Reproduce, character for character, the entries from their opening line through the line with "The image size is (266, 159).".

## Extracted information
..............................

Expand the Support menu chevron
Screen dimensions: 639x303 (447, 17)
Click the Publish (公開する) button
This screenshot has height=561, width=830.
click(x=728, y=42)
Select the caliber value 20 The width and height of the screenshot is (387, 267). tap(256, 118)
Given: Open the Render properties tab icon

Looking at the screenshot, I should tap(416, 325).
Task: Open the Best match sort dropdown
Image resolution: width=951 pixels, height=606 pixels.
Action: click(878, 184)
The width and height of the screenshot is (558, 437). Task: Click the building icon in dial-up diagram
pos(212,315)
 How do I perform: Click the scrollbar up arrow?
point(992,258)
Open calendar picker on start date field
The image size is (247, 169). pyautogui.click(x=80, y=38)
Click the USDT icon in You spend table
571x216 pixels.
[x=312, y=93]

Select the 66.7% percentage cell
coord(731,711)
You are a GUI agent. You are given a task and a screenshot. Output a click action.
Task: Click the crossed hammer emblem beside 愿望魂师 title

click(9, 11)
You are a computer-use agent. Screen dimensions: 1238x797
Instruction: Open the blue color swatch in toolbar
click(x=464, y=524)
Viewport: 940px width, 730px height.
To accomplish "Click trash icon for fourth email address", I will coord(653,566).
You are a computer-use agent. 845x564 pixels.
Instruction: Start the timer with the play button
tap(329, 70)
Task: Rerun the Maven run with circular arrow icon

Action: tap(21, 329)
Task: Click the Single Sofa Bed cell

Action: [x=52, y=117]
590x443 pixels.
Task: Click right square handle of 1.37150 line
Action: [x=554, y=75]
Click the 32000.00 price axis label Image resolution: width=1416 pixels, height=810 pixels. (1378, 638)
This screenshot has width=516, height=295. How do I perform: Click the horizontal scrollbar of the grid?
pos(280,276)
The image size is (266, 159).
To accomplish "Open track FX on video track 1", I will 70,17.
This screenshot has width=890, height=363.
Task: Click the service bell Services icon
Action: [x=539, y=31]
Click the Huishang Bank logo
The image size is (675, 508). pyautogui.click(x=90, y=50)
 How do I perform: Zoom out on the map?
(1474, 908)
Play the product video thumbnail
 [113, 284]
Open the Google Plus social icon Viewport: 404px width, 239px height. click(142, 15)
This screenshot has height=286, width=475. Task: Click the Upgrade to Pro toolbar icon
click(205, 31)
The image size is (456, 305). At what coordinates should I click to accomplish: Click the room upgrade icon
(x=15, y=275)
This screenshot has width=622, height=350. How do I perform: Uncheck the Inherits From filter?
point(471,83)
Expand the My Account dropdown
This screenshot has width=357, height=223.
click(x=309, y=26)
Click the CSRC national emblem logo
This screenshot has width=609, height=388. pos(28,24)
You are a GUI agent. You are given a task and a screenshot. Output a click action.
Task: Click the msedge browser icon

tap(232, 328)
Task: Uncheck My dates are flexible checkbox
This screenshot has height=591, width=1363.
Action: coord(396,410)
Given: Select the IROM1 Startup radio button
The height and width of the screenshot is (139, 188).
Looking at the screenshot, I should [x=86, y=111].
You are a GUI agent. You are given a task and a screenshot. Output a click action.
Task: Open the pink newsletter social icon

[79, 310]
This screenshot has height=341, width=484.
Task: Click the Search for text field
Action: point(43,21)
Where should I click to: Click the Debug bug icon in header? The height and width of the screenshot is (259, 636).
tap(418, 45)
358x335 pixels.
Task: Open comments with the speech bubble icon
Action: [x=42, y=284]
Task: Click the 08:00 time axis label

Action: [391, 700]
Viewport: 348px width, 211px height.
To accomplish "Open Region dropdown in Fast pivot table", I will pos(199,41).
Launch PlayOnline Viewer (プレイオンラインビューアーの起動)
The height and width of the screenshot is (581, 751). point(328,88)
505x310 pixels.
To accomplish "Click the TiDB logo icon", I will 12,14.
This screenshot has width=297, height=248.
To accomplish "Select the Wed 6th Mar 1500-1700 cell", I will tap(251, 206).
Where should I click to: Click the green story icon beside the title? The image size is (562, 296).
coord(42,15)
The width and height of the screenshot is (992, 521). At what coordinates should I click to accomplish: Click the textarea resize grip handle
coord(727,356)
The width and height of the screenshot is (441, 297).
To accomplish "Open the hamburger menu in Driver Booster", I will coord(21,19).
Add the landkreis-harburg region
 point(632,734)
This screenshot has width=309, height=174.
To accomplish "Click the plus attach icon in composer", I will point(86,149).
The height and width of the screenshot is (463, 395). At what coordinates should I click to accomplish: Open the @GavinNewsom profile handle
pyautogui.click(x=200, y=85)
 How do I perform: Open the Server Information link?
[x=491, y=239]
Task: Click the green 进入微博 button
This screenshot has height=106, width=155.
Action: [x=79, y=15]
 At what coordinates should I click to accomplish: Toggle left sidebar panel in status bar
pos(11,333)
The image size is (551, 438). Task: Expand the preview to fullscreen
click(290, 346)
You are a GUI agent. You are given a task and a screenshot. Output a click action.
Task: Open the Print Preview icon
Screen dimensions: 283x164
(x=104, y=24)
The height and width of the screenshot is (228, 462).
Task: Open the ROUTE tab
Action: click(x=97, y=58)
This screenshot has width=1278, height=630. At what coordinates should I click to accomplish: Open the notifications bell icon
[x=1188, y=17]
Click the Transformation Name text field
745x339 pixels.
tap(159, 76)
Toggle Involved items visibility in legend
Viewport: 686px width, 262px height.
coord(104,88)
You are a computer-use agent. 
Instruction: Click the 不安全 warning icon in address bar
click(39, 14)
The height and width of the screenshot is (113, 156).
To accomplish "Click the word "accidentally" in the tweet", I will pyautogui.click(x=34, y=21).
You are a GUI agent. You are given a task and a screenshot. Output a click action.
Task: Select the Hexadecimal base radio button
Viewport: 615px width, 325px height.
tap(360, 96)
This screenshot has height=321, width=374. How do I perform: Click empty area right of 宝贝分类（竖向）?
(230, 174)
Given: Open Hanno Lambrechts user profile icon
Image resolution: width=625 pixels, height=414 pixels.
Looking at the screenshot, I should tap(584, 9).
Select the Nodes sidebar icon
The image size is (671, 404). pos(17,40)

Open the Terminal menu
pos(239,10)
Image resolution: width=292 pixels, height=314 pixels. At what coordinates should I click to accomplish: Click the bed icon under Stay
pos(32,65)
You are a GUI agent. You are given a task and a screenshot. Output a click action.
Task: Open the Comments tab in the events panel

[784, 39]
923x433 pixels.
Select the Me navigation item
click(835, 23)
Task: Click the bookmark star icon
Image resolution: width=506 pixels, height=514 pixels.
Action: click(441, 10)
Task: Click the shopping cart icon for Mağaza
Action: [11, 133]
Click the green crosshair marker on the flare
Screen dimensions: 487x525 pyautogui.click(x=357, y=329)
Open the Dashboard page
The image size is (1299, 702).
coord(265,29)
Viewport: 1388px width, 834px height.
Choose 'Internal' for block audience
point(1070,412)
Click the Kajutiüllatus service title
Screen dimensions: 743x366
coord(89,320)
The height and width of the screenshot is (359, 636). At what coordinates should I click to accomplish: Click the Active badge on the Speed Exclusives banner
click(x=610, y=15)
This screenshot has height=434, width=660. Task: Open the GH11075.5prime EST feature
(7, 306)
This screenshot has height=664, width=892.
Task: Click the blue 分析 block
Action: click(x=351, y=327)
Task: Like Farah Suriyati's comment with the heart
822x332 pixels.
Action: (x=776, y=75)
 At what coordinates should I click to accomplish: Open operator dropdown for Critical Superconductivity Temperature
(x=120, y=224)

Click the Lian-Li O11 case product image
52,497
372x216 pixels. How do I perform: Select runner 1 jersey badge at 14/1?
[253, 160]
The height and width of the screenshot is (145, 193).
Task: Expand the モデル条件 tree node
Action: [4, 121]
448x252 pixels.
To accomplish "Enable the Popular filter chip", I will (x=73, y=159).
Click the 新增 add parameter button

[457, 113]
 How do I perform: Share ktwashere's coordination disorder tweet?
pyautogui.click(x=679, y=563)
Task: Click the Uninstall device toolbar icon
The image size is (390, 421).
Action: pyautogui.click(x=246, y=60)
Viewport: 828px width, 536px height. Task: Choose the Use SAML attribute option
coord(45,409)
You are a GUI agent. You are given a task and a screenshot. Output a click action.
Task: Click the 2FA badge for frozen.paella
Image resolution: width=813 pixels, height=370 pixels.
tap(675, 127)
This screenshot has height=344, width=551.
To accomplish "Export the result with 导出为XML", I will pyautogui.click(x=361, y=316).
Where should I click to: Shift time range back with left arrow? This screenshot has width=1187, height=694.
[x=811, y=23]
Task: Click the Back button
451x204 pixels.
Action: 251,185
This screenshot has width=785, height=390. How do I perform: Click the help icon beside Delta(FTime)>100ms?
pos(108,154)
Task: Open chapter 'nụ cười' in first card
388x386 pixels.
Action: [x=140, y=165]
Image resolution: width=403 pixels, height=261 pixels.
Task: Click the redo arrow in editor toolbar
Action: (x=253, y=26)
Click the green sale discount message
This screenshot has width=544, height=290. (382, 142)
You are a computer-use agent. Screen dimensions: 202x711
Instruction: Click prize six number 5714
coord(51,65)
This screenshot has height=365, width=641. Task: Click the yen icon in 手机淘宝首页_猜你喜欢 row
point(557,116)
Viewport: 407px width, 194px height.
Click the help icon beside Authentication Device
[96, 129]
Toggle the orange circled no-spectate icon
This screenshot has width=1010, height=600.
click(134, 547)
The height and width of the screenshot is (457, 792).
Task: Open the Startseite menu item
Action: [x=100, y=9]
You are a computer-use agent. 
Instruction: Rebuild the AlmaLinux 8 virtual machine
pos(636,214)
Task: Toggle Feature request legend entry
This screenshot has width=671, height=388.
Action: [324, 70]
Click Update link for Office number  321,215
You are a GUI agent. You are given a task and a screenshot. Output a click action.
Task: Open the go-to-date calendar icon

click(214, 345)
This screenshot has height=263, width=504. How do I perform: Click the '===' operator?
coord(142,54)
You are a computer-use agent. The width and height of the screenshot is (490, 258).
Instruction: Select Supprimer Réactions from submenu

..............................

## Output of the task
Expand the Support menu chevron
Screen dimensions: 639x303 (447, 17)
Click the Publish (公開する) button
This screenshot has height=561, width=830.
click(x=728, y=42)
Select the caliber value 20 The width and height of the screenshot is (387, 267). tap(256, 118)
Given: Open the Render properties tab icon

Looking at the screenshot, I should tap(416, 325).
Task: Open the Best match sort dropdown
Image resolution: width=951 pixels, height=606 pixels.
Action: click(878, 184)
The width and height of the screenshot is (558, 437). Task: Click the building icon in dial-up diagram
pos(212,315)
 How do I perform: Click the scrollbar up arrow?
point(992,258)
Open calendar picker on start date field
The image size is (247, 169). pyautogui.click(x=80, y=38)
Click the USDT icon in You spend table
571x216 pixels.
[x=312, y=93]

Select the 66.7% percentage cell
coord(731,711)
You are a GUI agent. You are given a task and a screenshot. Output a click action.
Task: Click the crossed hammer emblem beside 愿望魂师 title

click(9, 11)
You are a computer-use agent. Screen dimensions: 1238x797
Instruction: Open the blue color swatch in toolbar
click(x=464, y=524)
Viewport: 940px width, 730px height.
To accomplish "Click trash icon for fourth email address", I will coord(653,566).
You are a computer-use agent. 845x564 pixels.
Instruction: Start the timer with the play button
tap(329, 70)
Task: Rerun the Maven run with circular arrow icon

Action: tap(21, 329)
Task: Click the Single Sofa Bed cell

Action: [x=52, y=117]
590x443 pixels.
Task: Click right square handle of 1.37150 line
Action: [x=554, y=75]
Click the 32000.00 price axis label Image resolution: width=1416 pixels, height=810 pixels. (1378, 638)
This screenshot has width=516, height=295. How do I perform: Click the horizontal scrollbar of the grid?
pos(280,276)
The image size is (266, 159).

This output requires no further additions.